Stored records
-- -- --

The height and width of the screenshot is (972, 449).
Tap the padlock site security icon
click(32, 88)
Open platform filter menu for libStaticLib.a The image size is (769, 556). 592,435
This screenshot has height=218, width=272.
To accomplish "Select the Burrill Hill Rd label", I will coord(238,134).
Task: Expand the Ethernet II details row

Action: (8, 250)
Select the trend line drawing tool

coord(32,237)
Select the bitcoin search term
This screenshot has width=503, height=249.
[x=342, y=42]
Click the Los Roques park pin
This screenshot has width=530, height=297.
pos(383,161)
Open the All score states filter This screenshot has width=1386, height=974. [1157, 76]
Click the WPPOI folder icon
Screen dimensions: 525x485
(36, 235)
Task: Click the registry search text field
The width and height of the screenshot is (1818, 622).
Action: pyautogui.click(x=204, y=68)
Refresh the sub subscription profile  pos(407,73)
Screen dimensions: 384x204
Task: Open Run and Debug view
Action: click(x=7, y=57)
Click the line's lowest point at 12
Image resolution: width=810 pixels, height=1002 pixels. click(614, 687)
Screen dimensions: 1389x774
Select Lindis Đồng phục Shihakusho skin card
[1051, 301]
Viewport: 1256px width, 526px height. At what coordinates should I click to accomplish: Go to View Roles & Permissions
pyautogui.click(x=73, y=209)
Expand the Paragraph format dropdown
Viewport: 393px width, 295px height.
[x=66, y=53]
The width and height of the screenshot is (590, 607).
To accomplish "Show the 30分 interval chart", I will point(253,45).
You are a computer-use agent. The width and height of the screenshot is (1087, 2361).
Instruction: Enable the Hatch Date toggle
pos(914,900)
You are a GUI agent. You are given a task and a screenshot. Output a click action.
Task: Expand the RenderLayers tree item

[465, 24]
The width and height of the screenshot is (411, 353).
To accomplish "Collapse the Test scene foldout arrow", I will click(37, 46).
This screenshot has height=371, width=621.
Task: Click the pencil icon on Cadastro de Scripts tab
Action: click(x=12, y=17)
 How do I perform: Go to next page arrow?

-- -- --

Exercise goal: Using only the entries above, output the line with "This screenshot has width=503, height=249.", the line with "The width and height of the screenshot is (411, 353).", and all lines between them, exactly as they stand.

Result for this exercise:
This screenshot has width=503, height=249.
[x=342, y=42]
Click the Los Roques park pin
This screenshot has width=530, height=297.
pos(383,161)
Open the All score states filter This screenshot has width=1386, height=974. [1157, 76]
Click the WPPOI folder icon
Screen dimensions: 525x485
(36, 235)
Task: Click the registry search text field
The width and height of the screenshot is (1818, 622).
Action: pyautogui.click(x=204, y=68)
Refresh the sub subscription profile  pos(407,73)
Screen dimensions: 384x204
Task: Open Run and Debug view
Action: click(x=7, y=57)
Click the line's lowest point at 12
Image resolution: width=810 pixels, height=1002 pixels. click(614, 687)
Screen dimensions: 1389x774
Select Lindis Đồng phục Shihakusho skin card
[1051, 301]
Viewport: 1256px width, 526px height. At what coordinates should I click to accomplish: Go to View Roles & Permissions
pyautogui.click(x=73, y=209)
Expand the Paragraph format dropdown
Viewport: 393px width, 295px height.
[x=66, y=53]
The width and height of the screenshot is (590, 607).
To accomplish "Show the 30分 interval chart", I will point(253,45).
You are a computer-use agent. The width and height of the screenshot is (1087, 2361).
Instruction: Enable the Hatch Date toggle
pos(914,900)
You are a GUI agent. You are given a task and a screenshot. Output a click action.
Task: Expand the RenderLayers tree item

[465, 24]
The width and height of the screenshot is (411, 353).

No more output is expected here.